My first visit to Kazakhstan coincided with the first book I ever read in Russian. Even though I studied Russian for nearly 12 years, the only things I ever read were textbooks and autobiographies.
Now I decided to give it a go and actually try to read a novel in Russian. Of course, as ambitious as I am, I started from the top, and by the top I mean the only book by Dostoyevsky I haven't read - Idiot. Very soon (by very soon I mean the first 5 pages) I realized that Dostoevsky is a challenge I am not ready to face without a dictionary, so I passed on to something lighter - Sergey Minaev's Videoty - the sequel of his famous novel The Chicks. I read The Chicks several months ago in Bulgarian and I was quite impressed by Minaev's style. Of course, he is vulgar, brutal, and sometimes insensitive, but hey, he is talking about the "values" and "morals" of contemporary society. He ought to be vulgar, brutal, and insensitive, as this is the world we are currently living in.

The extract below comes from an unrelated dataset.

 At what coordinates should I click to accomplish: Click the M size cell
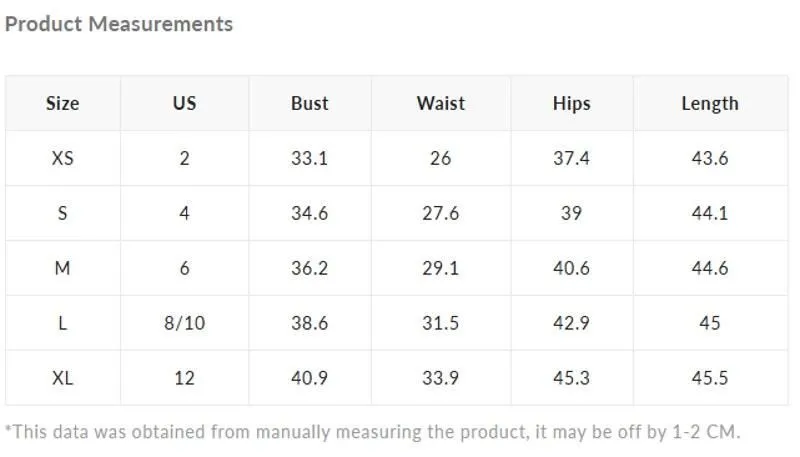63,268
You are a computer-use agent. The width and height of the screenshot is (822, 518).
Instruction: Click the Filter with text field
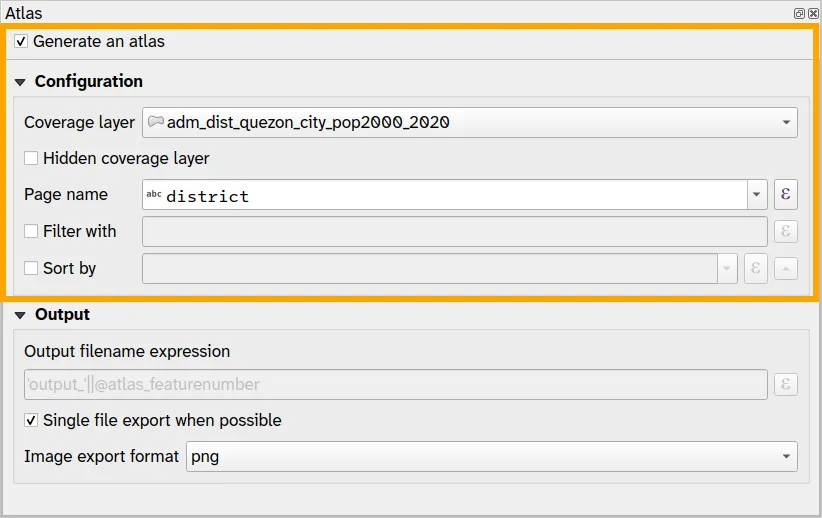[455, 231]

In Videoty we meet Andrei Mirkin two years after the unfortunate AIDS incident. Mirkin has spent the last two years in Holland, living a trivial existence with a girl named Helen. However, when his friends Anton and Vanya call him with an offer to lead his own TV Show on Moscow's most popular TV channel, Mirkin instantly catches the plane and returns to his ordinary life - drugs, alcohol, forgettable nights, expiration dating, and shallow girls. Soon, however, Andrei realizes he is not the guy he used to be 2 years ago. Mirkin despises the TV show he leads; he condemns the public media and the tools it uses to control the masses. Andrei indulges in his former lifestyle only to discover he feels lonelier than ever. Being a TV star and having many followers and imitators doesn't translate into happiness. When meeting Natasha Andrei feels it is time for him to change. However, is he capable of leaving behind his old habits and entering into an honest and loyal relationship?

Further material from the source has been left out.